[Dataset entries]
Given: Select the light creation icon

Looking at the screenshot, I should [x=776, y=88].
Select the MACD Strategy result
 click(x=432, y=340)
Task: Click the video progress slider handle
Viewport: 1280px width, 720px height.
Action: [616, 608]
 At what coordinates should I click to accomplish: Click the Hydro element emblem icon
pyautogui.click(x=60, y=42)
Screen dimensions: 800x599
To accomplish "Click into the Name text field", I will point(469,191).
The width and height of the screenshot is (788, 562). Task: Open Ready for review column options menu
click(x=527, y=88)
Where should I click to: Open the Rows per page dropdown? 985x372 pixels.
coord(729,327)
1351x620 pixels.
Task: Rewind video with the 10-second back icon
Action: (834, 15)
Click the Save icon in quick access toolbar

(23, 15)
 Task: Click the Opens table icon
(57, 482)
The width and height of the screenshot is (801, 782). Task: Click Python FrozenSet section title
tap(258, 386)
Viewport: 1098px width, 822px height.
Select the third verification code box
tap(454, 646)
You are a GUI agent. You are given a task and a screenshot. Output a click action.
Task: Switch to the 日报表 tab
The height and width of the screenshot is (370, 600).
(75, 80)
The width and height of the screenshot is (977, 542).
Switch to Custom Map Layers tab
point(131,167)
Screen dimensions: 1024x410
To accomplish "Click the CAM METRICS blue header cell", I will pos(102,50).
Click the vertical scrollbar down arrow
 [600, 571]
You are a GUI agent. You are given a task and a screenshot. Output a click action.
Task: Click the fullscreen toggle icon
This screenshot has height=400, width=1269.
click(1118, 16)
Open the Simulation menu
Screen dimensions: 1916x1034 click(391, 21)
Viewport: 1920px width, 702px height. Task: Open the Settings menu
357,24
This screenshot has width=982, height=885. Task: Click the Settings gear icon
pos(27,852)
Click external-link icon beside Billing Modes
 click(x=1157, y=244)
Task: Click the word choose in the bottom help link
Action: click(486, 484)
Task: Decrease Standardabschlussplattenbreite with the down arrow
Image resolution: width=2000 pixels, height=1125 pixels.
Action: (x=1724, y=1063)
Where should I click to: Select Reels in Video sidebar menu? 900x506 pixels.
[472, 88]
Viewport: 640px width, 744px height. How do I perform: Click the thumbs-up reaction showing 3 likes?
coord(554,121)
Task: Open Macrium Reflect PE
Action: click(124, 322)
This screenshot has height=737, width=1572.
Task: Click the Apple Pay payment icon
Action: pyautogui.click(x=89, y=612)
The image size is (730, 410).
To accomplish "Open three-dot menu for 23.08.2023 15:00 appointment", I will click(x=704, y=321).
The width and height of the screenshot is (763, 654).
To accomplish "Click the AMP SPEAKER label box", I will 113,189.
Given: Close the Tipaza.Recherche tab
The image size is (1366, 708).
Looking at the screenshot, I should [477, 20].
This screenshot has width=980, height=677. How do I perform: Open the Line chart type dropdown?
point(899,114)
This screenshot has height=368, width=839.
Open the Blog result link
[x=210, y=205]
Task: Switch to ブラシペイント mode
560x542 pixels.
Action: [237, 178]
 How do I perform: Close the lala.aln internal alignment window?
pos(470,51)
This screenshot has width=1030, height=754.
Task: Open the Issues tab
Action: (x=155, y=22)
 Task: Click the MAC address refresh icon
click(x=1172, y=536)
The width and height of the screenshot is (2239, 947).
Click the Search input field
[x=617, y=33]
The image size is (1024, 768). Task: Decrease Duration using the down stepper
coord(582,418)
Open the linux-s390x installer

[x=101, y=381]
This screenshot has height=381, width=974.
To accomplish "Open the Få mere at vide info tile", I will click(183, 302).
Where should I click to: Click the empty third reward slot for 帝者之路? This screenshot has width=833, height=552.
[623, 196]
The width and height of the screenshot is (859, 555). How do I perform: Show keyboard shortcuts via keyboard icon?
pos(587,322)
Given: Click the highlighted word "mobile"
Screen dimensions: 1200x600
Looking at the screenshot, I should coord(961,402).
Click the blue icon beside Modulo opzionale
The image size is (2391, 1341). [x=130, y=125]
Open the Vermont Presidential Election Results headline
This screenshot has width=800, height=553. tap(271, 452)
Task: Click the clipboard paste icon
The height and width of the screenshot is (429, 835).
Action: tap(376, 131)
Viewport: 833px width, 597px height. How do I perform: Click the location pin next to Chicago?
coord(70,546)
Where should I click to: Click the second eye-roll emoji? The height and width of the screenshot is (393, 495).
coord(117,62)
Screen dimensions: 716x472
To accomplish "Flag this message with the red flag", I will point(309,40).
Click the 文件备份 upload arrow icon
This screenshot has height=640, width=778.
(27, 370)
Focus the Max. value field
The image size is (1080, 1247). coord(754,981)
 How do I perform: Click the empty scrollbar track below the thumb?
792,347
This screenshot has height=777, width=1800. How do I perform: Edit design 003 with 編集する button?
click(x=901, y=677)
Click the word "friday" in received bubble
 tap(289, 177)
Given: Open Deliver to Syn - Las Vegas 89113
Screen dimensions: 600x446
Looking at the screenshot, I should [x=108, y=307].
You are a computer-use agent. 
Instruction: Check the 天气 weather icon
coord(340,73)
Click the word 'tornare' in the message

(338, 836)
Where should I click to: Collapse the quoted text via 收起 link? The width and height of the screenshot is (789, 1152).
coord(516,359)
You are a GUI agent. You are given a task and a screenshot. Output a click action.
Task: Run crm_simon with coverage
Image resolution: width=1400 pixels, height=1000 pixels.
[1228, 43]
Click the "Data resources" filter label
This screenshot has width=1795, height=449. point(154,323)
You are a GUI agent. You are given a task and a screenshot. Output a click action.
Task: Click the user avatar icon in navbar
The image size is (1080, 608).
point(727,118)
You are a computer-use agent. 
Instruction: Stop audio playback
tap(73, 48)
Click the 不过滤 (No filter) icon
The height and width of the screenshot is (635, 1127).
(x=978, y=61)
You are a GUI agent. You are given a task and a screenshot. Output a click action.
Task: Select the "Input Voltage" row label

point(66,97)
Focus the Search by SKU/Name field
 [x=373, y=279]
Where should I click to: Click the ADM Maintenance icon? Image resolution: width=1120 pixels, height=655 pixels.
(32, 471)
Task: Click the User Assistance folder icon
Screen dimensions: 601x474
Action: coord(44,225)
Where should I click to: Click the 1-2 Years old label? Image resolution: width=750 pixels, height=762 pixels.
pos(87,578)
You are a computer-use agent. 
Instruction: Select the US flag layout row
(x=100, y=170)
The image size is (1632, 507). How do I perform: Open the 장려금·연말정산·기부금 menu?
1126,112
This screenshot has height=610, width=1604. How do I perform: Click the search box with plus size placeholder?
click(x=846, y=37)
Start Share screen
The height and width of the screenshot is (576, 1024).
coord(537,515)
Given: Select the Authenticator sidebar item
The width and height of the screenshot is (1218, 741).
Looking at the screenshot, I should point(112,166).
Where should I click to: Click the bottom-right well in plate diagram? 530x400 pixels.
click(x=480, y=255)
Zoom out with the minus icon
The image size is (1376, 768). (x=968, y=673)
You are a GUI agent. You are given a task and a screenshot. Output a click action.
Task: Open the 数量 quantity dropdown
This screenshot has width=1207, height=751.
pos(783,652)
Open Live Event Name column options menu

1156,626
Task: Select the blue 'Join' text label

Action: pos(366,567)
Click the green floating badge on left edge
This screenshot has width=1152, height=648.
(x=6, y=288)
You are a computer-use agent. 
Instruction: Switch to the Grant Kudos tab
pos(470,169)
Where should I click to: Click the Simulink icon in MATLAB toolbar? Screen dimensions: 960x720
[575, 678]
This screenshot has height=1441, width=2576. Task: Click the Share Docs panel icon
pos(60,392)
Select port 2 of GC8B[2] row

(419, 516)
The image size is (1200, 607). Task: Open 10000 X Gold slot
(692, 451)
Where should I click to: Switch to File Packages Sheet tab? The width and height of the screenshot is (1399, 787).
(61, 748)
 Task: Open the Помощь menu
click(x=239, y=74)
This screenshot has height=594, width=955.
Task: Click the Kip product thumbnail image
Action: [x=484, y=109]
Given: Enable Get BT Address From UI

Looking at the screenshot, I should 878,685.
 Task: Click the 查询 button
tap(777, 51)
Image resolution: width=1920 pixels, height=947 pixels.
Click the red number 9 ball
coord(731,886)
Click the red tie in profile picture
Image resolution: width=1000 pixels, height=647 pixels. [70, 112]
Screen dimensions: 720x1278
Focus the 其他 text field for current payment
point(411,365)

**Exercise prompt:**
Repeat only the tail of the entries, exactly: the line containing "Task: Click the 查询 button" and every line after it, to the end.

**Exercise result:**
 Task: Click the 查询 button
tap(777, 51)
Image resolution: width=1920 pixels, height=947 pixels.
Click the red number 9 ball
coord(731,886)
Click the red tie in profile picture
Image resolution: width=1000 pixels, height=647 pixels. [70, 112]
Screen dimensions: 720x1278
Focus the 其他 text field for current payment
point(411,365)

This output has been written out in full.